======== Provided data ========

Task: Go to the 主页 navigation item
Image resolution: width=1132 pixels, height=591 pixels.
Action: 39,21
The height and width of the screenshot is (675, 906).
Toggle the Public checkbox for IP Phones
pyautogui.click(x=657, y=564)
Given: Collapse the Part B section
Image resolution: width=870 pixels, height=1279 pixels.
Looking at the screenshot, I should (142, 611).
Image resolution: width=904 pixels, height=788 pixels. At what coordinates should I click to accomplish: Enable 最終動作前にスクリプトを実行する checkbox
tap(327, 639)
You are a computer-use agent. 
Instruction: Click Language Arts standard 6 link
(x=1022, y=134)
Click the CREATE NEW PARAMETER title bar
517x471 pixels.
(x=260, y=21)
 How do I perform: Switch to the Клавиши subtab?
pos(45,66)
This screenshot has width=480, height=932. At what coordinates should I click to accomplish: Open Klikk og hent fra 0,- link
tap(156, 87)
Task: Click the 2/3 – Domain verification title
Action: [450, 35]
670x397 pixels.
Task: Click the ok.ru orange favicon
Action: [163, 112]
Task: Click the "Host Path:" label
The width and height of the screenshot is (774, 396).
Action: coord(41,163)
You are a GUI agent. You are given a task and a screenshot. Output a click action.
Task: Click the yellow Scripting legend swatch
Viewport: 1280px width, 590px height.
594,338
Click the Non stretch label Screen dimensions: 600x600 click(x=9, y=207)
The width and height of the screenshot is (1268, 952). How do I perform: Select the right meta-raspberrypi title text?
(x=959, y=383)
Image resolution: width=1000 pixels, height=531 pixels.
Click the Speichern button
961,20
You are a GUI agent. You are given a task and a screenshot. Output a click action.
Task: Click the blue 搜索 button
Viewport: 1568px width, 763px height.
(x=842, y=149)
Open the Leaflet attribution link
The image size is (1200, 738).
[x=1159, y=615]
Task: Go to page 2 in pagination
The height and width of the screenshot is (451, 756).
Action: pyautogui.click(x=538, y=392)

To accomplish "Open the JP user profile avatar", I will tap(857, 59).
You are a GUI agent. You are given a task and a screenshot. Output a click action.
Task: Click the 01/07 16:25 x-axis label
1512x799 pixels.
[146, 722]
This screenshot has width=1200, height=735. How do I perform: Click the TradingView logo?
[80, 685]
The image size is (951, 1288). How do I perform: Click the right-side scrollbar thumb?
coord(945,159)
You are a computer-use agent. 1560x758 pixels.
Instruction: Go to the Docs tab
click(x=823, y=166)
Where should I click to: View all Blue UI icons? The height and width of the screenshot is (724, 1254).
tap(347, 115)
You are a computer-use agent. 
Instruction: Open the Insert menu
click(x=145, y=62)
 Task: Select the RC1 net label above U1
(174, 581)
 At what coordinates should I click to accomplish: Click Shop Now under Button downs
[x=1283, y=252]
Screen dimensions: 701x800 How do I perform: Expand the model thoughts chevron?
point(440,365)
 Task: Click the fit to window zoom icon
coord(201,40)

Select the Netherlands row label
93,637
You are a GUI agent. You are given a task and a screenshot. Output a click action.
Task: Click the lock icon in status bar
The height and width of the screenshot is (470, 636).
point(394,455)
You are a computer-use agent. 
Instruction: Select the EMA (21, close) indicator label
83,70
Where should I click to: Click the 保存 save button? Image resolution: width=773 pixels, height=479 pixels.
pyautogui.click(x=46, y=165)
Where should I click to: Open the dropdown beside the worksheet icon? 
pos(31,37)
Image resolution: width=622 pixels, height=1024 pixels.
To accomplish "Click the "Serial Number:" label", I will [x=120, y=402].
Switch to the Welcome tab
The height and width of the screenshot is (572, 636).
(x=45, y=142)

========

_Task requirements_.
What this task asks for is an exact copy of the material above.

_Exercise output_.
Task: Go to the 主页 navigation item
Image resolution: width=1132 pixels, height=591 pixels.
Action: 39,21
The height and width of the screenshot is (675, 906).
Toggle the Public checkbox for IP Phones
pyautogui.click(x=657, y=564)
Given: Collapse the Part B section
Image resolution: width=870 pixels, height=1279 pixels.
Looking at the screenshot, I should (142, 611).
Image resolution: width=904 pixels, height=788 pixels. At what coordinates should I click to accomplish: Enable 最終動作前にスクリプトを実行する checkbox
tap(327, 639)
You are a computer-use agent. 
Instruction: Click Language Arts standard 6 link
(x=1022, y=134)
Click the CREATE NEW PARAMETER title bar
517x471 pixels.
(x=260, y=21)
 How do I perform: Switch to the Клавиши subtab?
pos(45,66)
This screenshot has width=480, height=932. At what coordinates should I click to accomplish: Open Klikk og hent fra 0,- link
tap(156, 87)
Task: Click the 2/3 – Domain verification title
Action: [450, 35]
670x397 pixels.
Task: Click the ok.ru orange favicon
Action: [163, 112]
Task: Click the "Host Path:" label
The width and height of the screenshot is (774, 396).
Action: coord(41,163)
You are a GUI agent. You are given a task and a screenshot. Output a click action.
Task: Click the yellow Scripting legend swatch
Viewport: 1280px width, 590px height.
594,338
Click the Non stretch label Screen dimensions: 600x600 click(x=9, y=207)
The width and height of the screenshot is (1268, 952). How do I perform: Select the right meta-raspberrypi title text?
(x=959, y=383)
Image resolution: width=1000 pixels, height=531 pixels.
Click the Speichern button
961,20
You are a GUI agent. You are given a task and a screenshot. Output a click action.
Task: Click the blue 搜索 button
Viewport: 1568px width, 763px height.
(x=842, y=149)
Open the Leaflet attribution link
The image size is (1200, 738).
[x=1159, y=615]
Task: Go to page 2 in pagination
The height and width of the screenshot is (451, 756).
Action: pyautogui.click(x=538, y=392)

To accomplish "Open the JP user profile avatar", I will tap(857, 59).
You are a GUI agent. You are given a task and a screenshot. Output a click action.
Task: Click the 01/07 16:25 x-axis label
1512x799 pixels.
[146, 722]
This screenshot has width=1200, height=735. How do I perform: Click the TradingView logo?
[80, 685]
The image size is (951, 1288). How do I perform: Click the right-side scrollbar thumb?
coord(945,159)
You are a computer-use agent. 1560x758 pixels.
Instruction: Go to the Docs tab
click(x=823, y=166)
Where should I click to: View all Blue UI icons? The height and width of the screenshot is (724, 1254).
tap(347, 115)
You are a computer-use agent. 
Instruction: Open the Insert menu
click(x=145, y=62)
 Task: Select the RC1 net label above U1
(174, 581)
 At what coordinates should I click to accomplish: Click Shop Now under Button downs
[x=1283, y=252]
Screen dimensions: 701x800 How do I perform: Expand the model thoughts chevron?
point(440,365)
 Task: Click the fit to window zoom icon
coord(201,40)

Select the Netherlands row label
93,637
You are a GUI agent. You are given a task and a screenshot. Output a click action.
Task: Click the lock icon in status bar
The height and width of the screenshot is (470, 636).
point(394,455)
You are a computer-use agent. 
Instruction: Select the EMA (21, close) indicator label
83,70
Where should I click to: Click the 保存 save button? Image resolution: width=773 pixels, height=479 pixels.
pyautogui.click(x=46, y=165)
Where should I click to: Open the dropdown beside the worksheet icon? 
pos(31,37)
Image resolution: width=622 pixels, height=1024 pixels.
To accomplish "Click the "Serial Number:" label", I will [x=120, y=402].
Switch to the Welcome tab
The height and width of the screenshot is (572, 636).
(x=45, y=142)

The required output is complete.